Plasma Is a Different Story

The whole blood system and the plasma industry are legally and commercially distinct, and confusing the two is where much of the public skepticism comes from.

Whole blood donors give voluntarily and receive no payment. The FDA requires that every unit intended for transfusion be labeled as coming from either a “volunteer donor” or a “paid donor,” and the U.S. blood supply operates almost entirely on volunteer donations. This labeling rule has been in place since 1978, and the push toward an all-volunteer system dates back to the National Blood Policy of 1973.

Source plasma collection is fundamentally different. Plasma donors are paid, typically receiving $30 to $75 per visit at modern collection centers. That plasma is not used directly for transfusions. Instead, it serves as raw material for pharmaceutical companies that fractionate it into concentrated protein therapies: clotting factors for hemophilia, immunoglobulin treatments for immune disorders, and albumin for burn patients. These companies are for-profit, publicly traded corporations. The plasma fractionation industry is a multi-billion-dollar global business, and the United States supplies the vast majority of the world’s source plasma precisely because it is one of the few countries that allows paid plasma donation at scale.

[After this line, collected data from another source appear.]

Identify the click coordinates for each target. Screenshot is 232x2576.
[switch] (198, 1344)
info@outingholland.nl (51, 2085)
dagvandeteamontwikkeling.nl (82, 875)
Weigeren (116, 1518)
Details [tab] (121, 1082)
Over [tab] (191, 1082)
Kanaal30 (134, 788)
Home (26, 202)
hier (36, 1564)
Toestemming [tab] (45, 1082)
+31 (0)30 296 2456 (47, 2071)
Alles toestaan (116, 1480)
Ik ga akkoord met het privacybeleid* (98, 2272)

The FDA regulates both systems, but with different specific requirements reflecting the different products and risk profiles involved. The labeling rule distinguishing paid from volunteer donors applies only to blood components intended for direct transfusion, not to plasma collected for manufacturing.

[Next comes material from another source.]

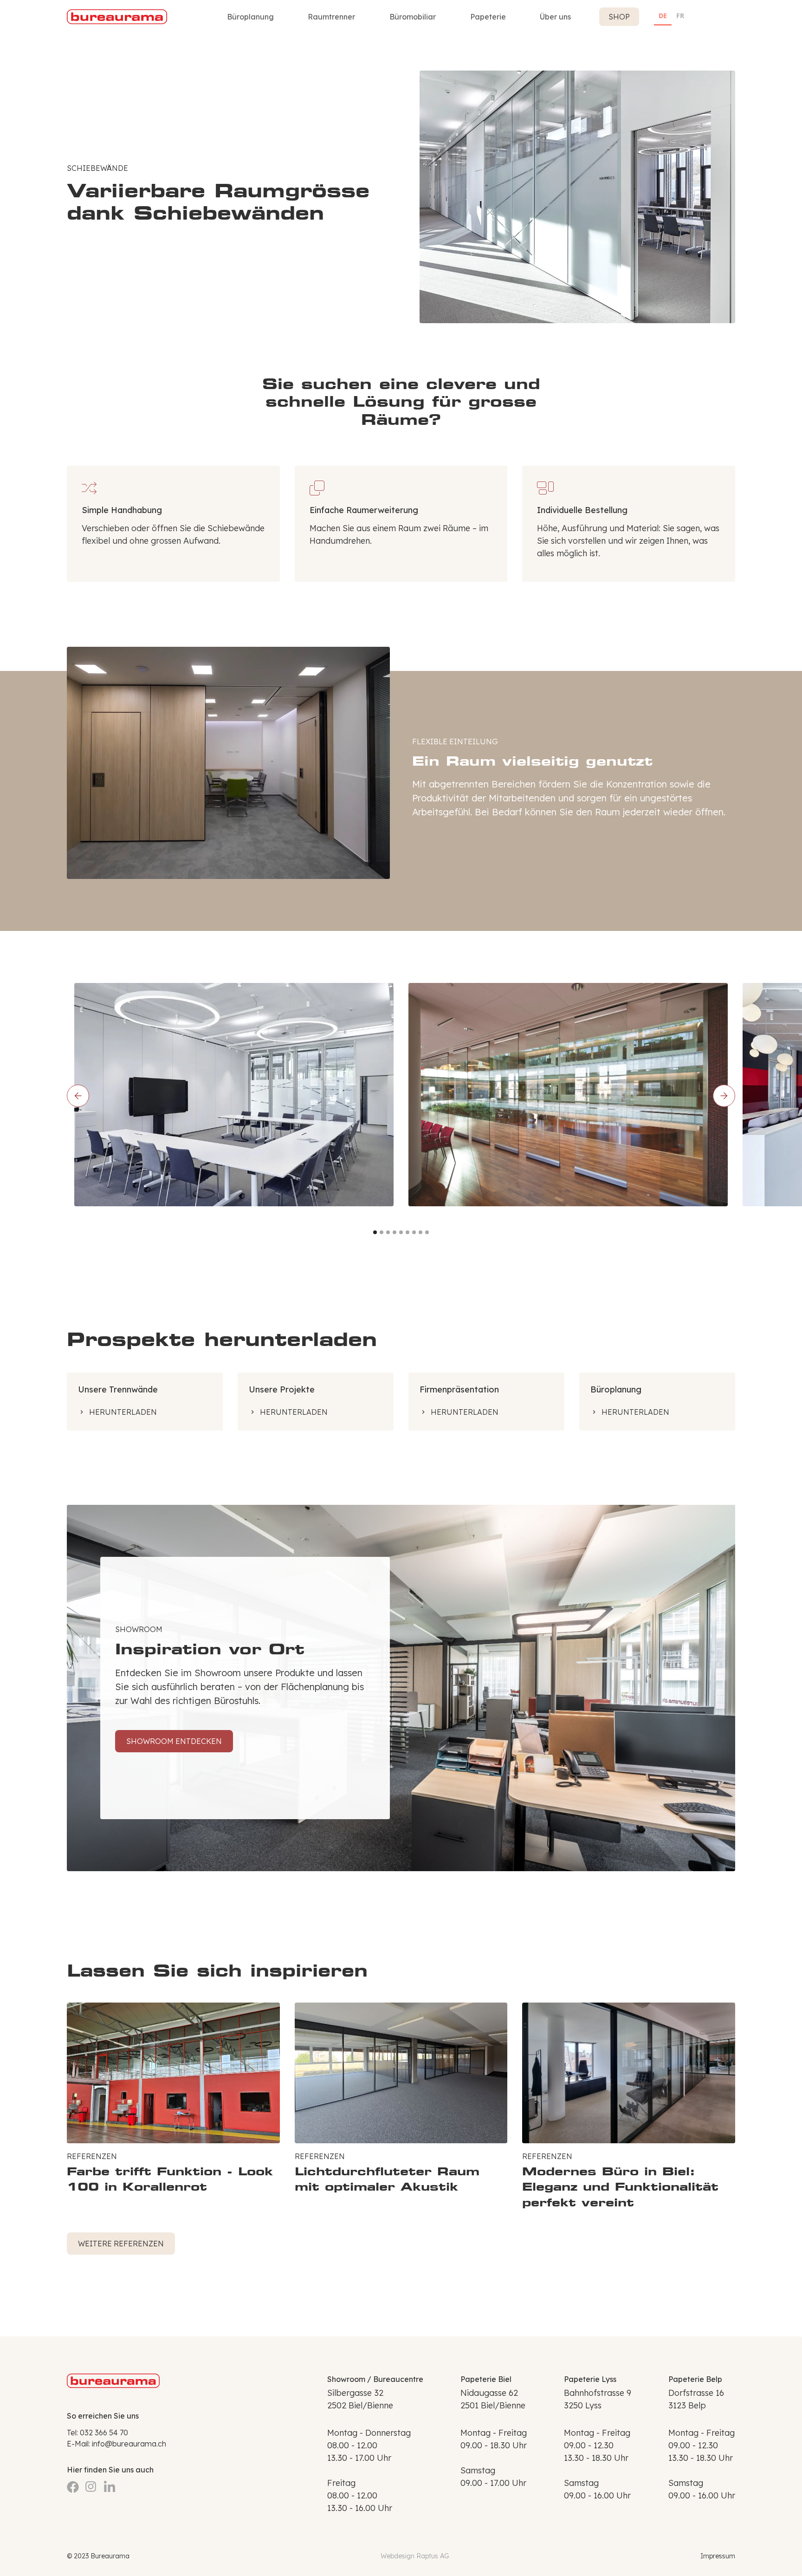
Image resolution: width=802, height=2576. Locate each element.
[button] (331, 16)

Where Your Whole Blood Donation Actually Goes

A single whole blood donation is typically separated into three components: red blood cells, platelets, and plasma. Red blood cells go to trauma patients, surgical patients, and people with severe anemia. Platelets support cancer patients undergoing chemotherapy. The plasma recovered from whole blood donations can be used for direct transfusion or diverted to manufacturers as “recovered plasma,” a secondary product that enters the same fractionation pipeline as paid source plasma.

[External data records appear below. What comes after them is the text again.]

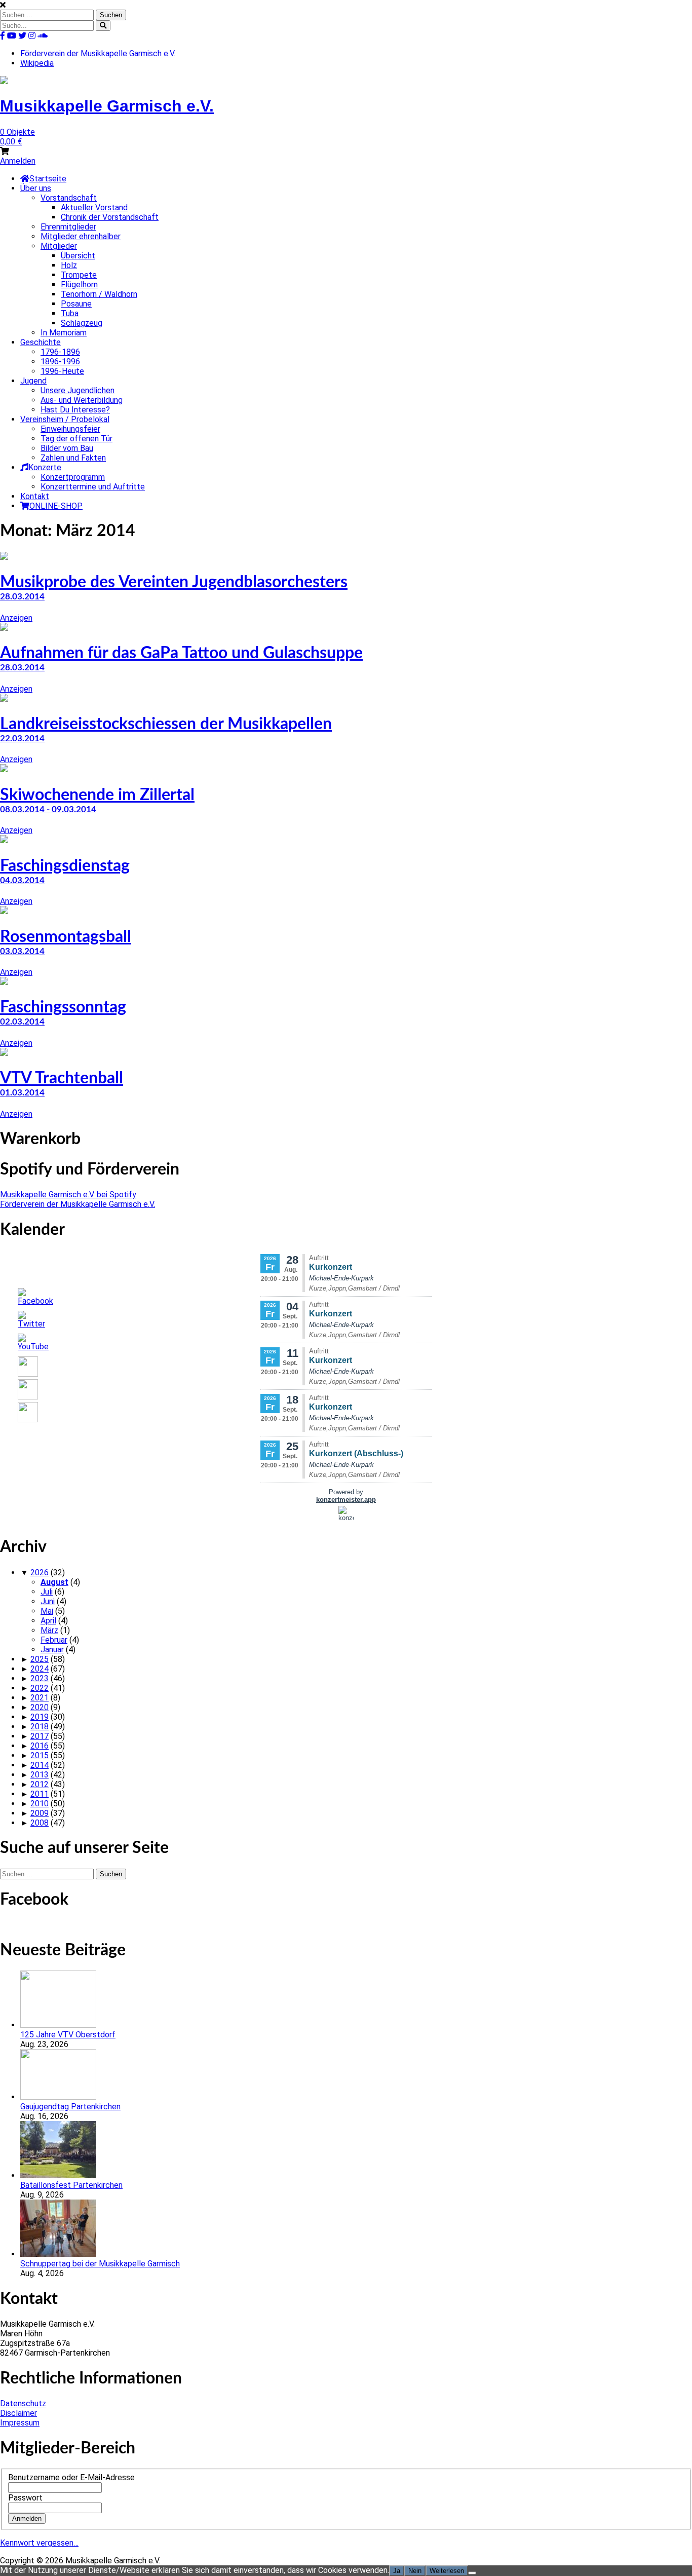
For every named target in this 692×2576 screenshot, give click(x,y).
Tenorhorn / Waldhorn (99, 294)
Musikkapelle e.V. (107, 106)
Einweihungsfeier (70, 429)
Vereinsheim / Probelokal (64, 419)
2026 (39, 1572)
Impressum (20, 2423)
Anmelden (17, 161)
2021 (39, 1697)
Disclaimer (18, 2413)
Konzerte (44, 467)
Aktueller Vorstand (94, 207)
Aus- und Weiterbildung (82, 400)
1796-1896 (60, 352)
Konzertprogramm (73, 477)
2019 (39, 1717)
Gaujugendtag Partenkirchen (70, 2106)
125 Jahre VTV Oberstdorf (68, 2034)
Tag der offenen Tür (76, 438)
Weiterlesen (447, 2570)
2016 (39, 1746)
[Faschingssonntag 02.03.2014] (4, 982)
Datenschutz (23, 2403)
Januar (52, 1649)
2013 (39, 1774)
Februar (54, 1640)
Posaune (76, 304)
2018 (39, 1726)
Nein (414, 2570)
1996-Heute (62, 371)
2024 (39, 1669)
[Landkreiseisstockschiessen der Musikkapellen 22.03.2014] (4, 699)
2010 (39, 1803)
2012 (39, 1784)
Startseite (47, 178)
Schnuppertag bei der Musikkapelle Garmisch (100, 2263)
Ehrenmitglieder (68, 227)
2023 (39, 1678)
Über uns (35, 188)
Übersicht (78, 255)
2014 (39, 1765)
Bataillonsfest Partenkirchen (71, 2185)
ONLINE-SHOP (56, 506)
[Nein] (472, 2572)
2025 (39, 1659)
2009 (39, 1813)
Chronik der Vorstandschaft (110, 217)
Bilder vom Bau (67, 448)
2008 (39, 1823)
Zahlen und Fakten (73, 458)
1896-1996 (60, 361)
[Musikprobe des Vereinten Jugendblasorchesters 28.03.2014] (4, 557)
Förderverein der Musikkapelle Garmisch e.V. (97, 53)
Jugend (33, 381)
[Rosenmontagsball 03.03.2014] (4, 911)
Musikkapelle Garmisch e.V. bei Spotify (68, 1194)
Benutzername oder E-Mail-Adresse (71, 2477)
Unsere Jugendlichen (77, 390)
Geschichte (40, 342)
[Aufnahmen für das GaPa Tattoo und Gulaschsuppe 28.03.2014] (4, 628)
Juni (48, 1601)
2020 (39, 1707)
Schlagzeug (81, 323)
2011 (39, 1794)
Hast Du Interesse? (75, 409)
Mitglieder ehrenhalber (81, 236)
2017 (39, 1736)
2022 (39, 1688)
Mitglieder (59, 246)
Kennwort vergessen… (39, 2543)
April (48, 1620)
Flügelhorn (79, 284)
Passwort (25, 2498)
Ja (396, 2570)
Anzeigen (16, 618)
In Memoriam (64, 332)
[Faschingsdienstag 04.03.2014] (4, 840)
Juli (47, 1592)
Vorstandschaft (69, 198)
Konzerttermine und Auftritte (93, 486)
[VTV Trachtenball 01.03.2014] (4, 1053)
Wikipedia (37, 63)
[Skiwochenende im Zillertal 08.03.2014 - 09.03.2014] (4, 769)
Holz (69, 265)
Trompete (79, 275)
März (49, 1630)
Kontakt (34, 496)
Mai (47, 1611)
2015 (39, 1755)
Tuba (70, 313)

This is a nuance worth knowing. While your red blood cells stay in the nonprofit transfusion system, the plasma portion of your volunteer donation may end up as raw material for a for-profit pharmaceutical manufacturer. Blood centers receive payment for that recovered plasma, which helps offset their operating costs. It’s legal, regulated, and financially important for centers operating on razor-thin margins, but it does mean a portion of your free donation can enter a commercial supply chain.

Why the System Works This Way

Blood is perishable, complex to process, and expensive to keep safe. Red blood cells last 42 days. Platelets last just 5 days. Every unit requires multiple infectious disease tests. The logistics of matching supply to demand across thousands of hospitals, while avoiding both shortages and waste, require a sophisticated and costly infrastructure.

The nonprofit model exists because policymakers and public health experts concluded decades ago that a volunteer-based system produces a safer blood supply and reduces the risk of donors concealing health information for financial incentive. The tradeoff is that blood centers must constantly recruit donors without paying them, which is one of the most expensive parts of the operation. The fees they charge hospitals are the primary way they stay solvent, and even then, many centers operate at a loss.

So the short answer: no one earns a profit from your whole blood donation in the way that word is normally understood. But the system that turns your donation into a transfusion-ready product involves real costs, real fees, and real markups at the hospital level. And if your plasma ends up in the fractionation industry, it does enter a for-profit supply chain. The blood supply is not a charity. It’s a tightly regulated, financially strained system where nonprofit organizations charge fees to survive, and hospitals charge patients far more than they paid.